Given positive integers $n,k$, $n \ge 2$. Find the minimum constant $c$ satisfies the following assertion: For any positive integer $m$ and a $kn$-regular graph $G$ with $m$ vertices, one could color the vertices of $G$ with $n$ different colors, such that the number of monochrome edges is at most $cm$.
Problem
Source: 2021 China TST, Test 2, Day 1 P2
Tags: graph theory, Graph coloring, combinatorics
21.03.2021 08:28
Sorry if this is a stupid question, but if all of $n,k,m$ are odd, how can there exist a $kn$-regular graph with $m$ vertices? @below - Thanks, got it
21.03.2021 12:27
@above I think the question is clear, since the precondition is JustPostChinaTST wrote: For any positive integer $m$ and a $kn$-regular graph $G$ with $m$ vertices, ... So indeed it suggests $m \ge kn+1$ and $knm$ is even.
26.03.2021 03:47
BUMP!!!!!!!
27.03.2021 07:35
Slightly troll. Here is a solution with cosinechicken, william122, and ewan: We claim the answer is \[ \frac{1}{nk+1} \left(\sum_{a=0}^{kn} \left\lfloor \frac an \right\rfloor \right) = \frac{k + n(1 + \cdots + (k-1))}{nk+1} = \frac{n\binom k2 + k}{nk+1}. \]Call that expression $r(n,k)$. We first show that $c \geq r$. Indeed, consider $G = K_{kn+1}$, with $a_1, \ldots, a_n$ vertices colored with each color. Then, there are $\sum \binom{a_i}2$ monochrome edges, and by convexity of $\binom\bullet 2$ we know that this is at least \[ (n-1) \binom k2 + \binom{k+1}2 = n\binom k2 + k \]indeed. This establishes $c\geq r$, and now we just need to show that $c\leq r$, i.e. for any such $G$ we can attain $\leq rm$ monochrome edges. To do this, consider such a $G$ and randomly permute its vertices from left to right. For each vertex $v$ let $s(v)$ denote the number of neighbors to its left.
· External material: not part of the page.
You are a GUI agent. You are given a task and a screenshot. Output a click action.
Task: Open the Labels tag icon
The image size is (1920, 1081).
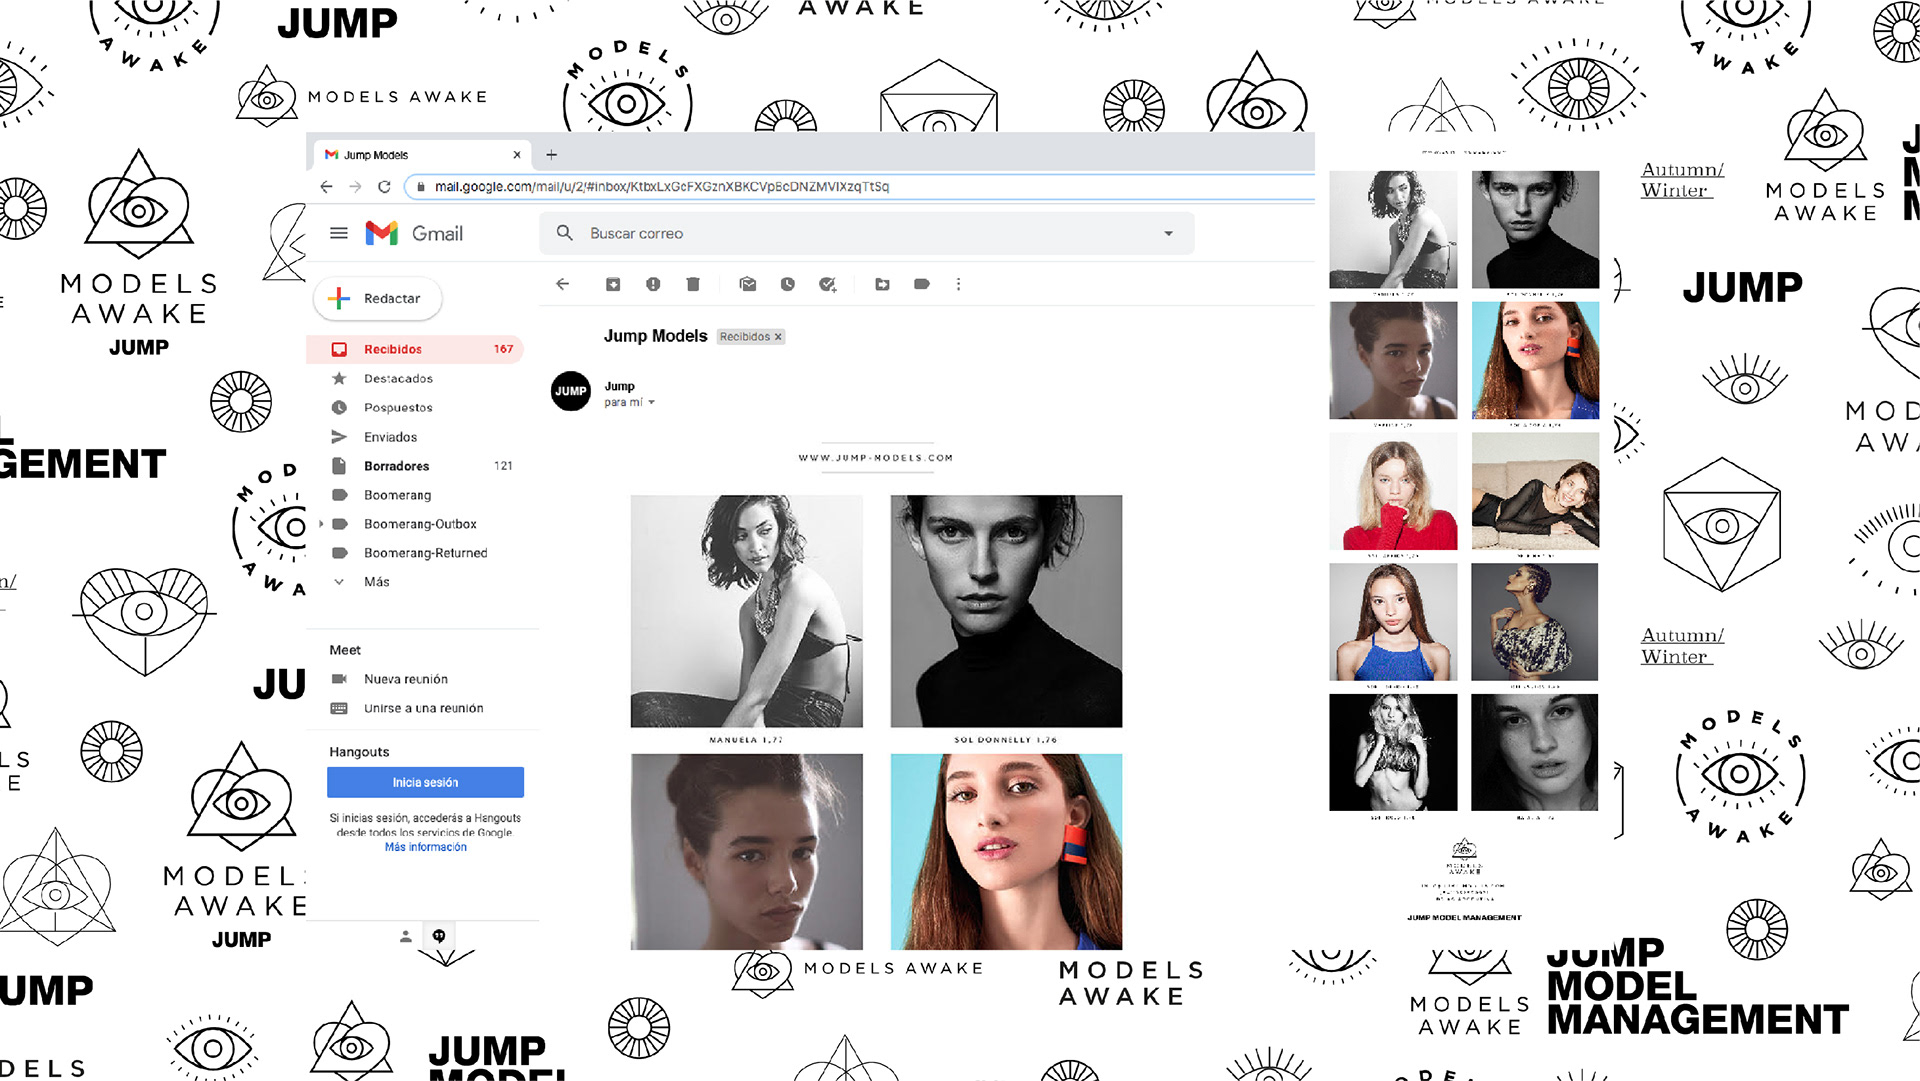click(x=922, y=285)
Then, by scanning greedily from left to right, we can always get at most $\left\lfloor \frac{s(v)}{n}\right\rfloor$ monochrome edges with right vertex $v$. Summing all monochrome edges by right vertex shows that we can always get atmost $\sum \left\lfloor \frac{s(v)}{n}\right\rfloor$ monochrome edges. So, by picking an appropriate permutation we can always do better than \[ \mathbb E\left[ \sum \left\lfloor \frac{s(v)}{n}\right\rfloor\right] = \sum_{a=0}^{kn} \mathbb E[|\{ v\colon s(v) = a\}|] \left\lfloor \frac a n \right\rfloor =\sum_{a=0}^{kn} \frac{m}{kn+1} \left\lfloor \frac a n \right\rfloor = rm \]indeed. Note: This proof is pretty similar to the probabilistic proof of Turan's theorem for independent sets.
30.03.2021 20:36
this was stupid anyway the answer is $\frac{n\binom{k}{2}+k}{nk+1}$ and as noted above the full graph on $nk+1$ vertices if painted with $n$ colors has at least $n\binom{k}{2}+k$ monochromatic edges.As for the upper bound: the graph has $\frac{mkn}{2}$ edges and being $kn-$regular is at most $kn+1$-chromatic. So suppose we partition the vertices into $nk+1$ classes $A_1,A_2,A_3,...,A_{nk+1}$ and let $d_{ij}$ be the number of edges between $A_i$ and $A_j$ and $\sum_{i<j}d_{ij}=\frac{mkn}{2}$. Now we color each entire class $A_i$ with one of $n$ colors $c_1,c_2,...,c_n$ conditioned on that each color is used exactly $k$ times except $c_n$ that is used $k+1$ times. Now the probability that $A_i,A_j$ have the same color is precisely $P(A_i=A_j)=\sum_{k=1}^n P(Ai=c_k,A_j=c_k)=\sum_{k=1}^n P(A_i=c_k|A_j=c_k)P(A_j=c_k)= (n-1)\frac{k(k-1)}{(kn+1)kn}+\frac{(k+1)k}{(kn+1)kn}=\frac{nk(k-1)+2k}{(kn+1)kn}$ Therefore the expectation of monochromatic edges is $\mathbb{E} \left[ \sum \mathbb{I}_{[A_i=A_j]}d_{ij} \right]=\frac{nk(k-1)+2k}{(kn+1)kn}\sum d_{ij}=m\frac{n\binom{k}{2}+k}{nk+1}$